• LESETEXT:
__________________________________________________

Das entspreche auch dem Regelungssinn der Verordnung: Die Normen sollten die Mitgliedsstaaten zu zügigem Handeln anhalten, damit die Flüchtlinge nicht "im Orbit" verweilten. Sinn der Regelung sei gerade nicht, die Verhinderung mehrerer Asylanträge in diversen Mitgliedsstaaten zu verhindern – für diese Fälle gäbe es andere Regelungen – sondern nur, Klarheit bei der Überstellung zu schaffen. Die Rechtslage folge daher aus der Dublin-III-VO selbst: Bei Nichteinhalten der First geht die Zuständigkeit auf den ersuchenden – hier Österreich – über, Art. 29 Abs. 2 Dublin-III-VO. Das Ergebnis sei damit nicht vorweggenommen.
Die bestehende Unklarheit, ob die Fristen in Dubin-III-VO subjektive Rechte begründen, bejaht die Generalanwältin: Die Fristen regelten verfahrensbezogene Fragen, hätten haben aber auch materielle Auswirkungen für die Antragsteller, da es um die Frage gehe, welcher Staat den Asylantrag prüfe.
3/3: Prüfung der Begründetheit
Dass dem Schutzsuchenden ein Rechtsbehelf gegen eine Überstellungsentscheidung wegen Ablaufs der Sechsmonatsfrist aus Art. 27 Abs. 1 Dublin-III-VO zustehen müsse, bedeute im Übrigen nicht, dass dieses Rechtsmittel auch stets erfolgreich sein werde. Die nationalen Gerichte dürften und müssten die Begründetheit jedes Rechtsbehelfs prüfen. Dabei sei der Zweck der in Rede stehenden Bestimmungen zu berücksichtigen: Innerhalb der Sechsmonatsfrist sollen die Mitgliedstaaten die Modalitäten für die Durchführung der Überstellung festlegen können.
Zudem müsse das Gericht feststellen, ob für den Antragsteller tatsächlich das Risiko "besteht oder wahrscheinlich" ist, dass sich kein Land seines Antrags annehmen wird.

__________________________________________________

• DATENAUSZUG:
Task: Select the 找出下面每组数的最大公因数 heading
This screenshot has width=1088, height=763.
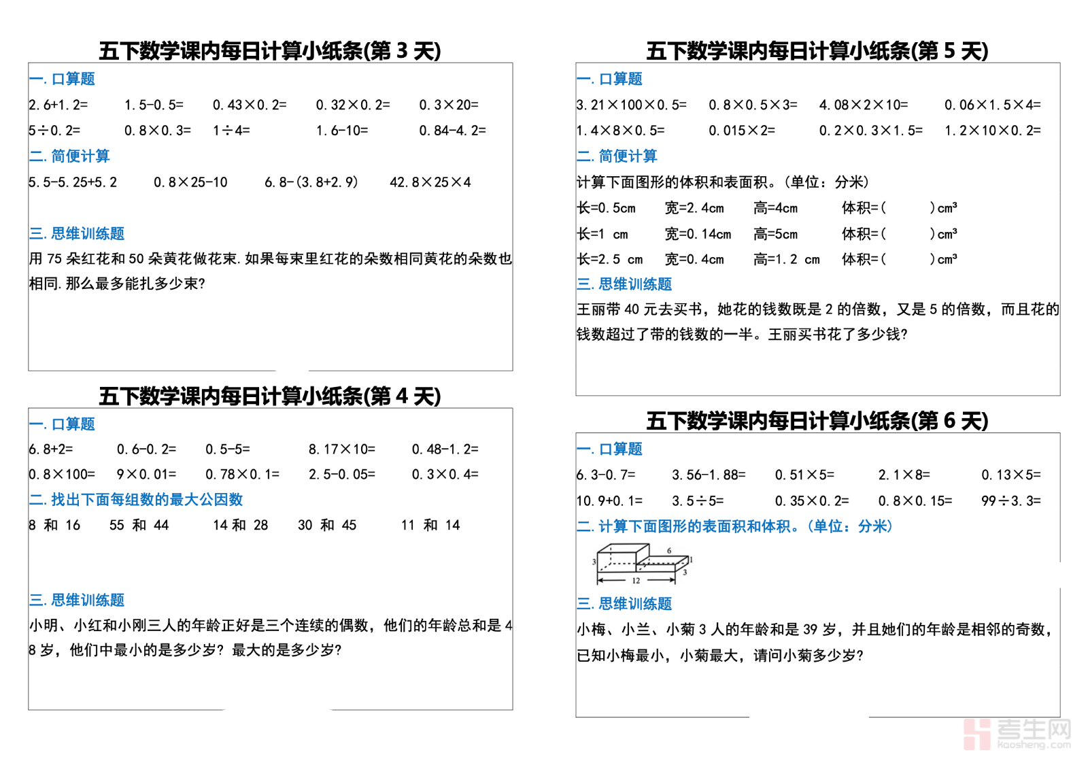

__________________________________________________

• AUFGABENSTELLUNG:
Beantworten Sie anhand des Lesetexts:
(a) Welcher Staat wird als ersuchender Staat genannt?
(b) Wer bejaht, dass die Fristen der Dublin-III-VO subjektive Rechte begründen?
(c) Welche Frist folgt aus Art. 27 Abs. 1 Dublin-III-VO?
Das Material hat mit dem Lesetext nichts zu tun.

• LÖSUNG:
(a) Österreich
(b) Die Generalanwältin
(c) Die Sechsmonatsfrist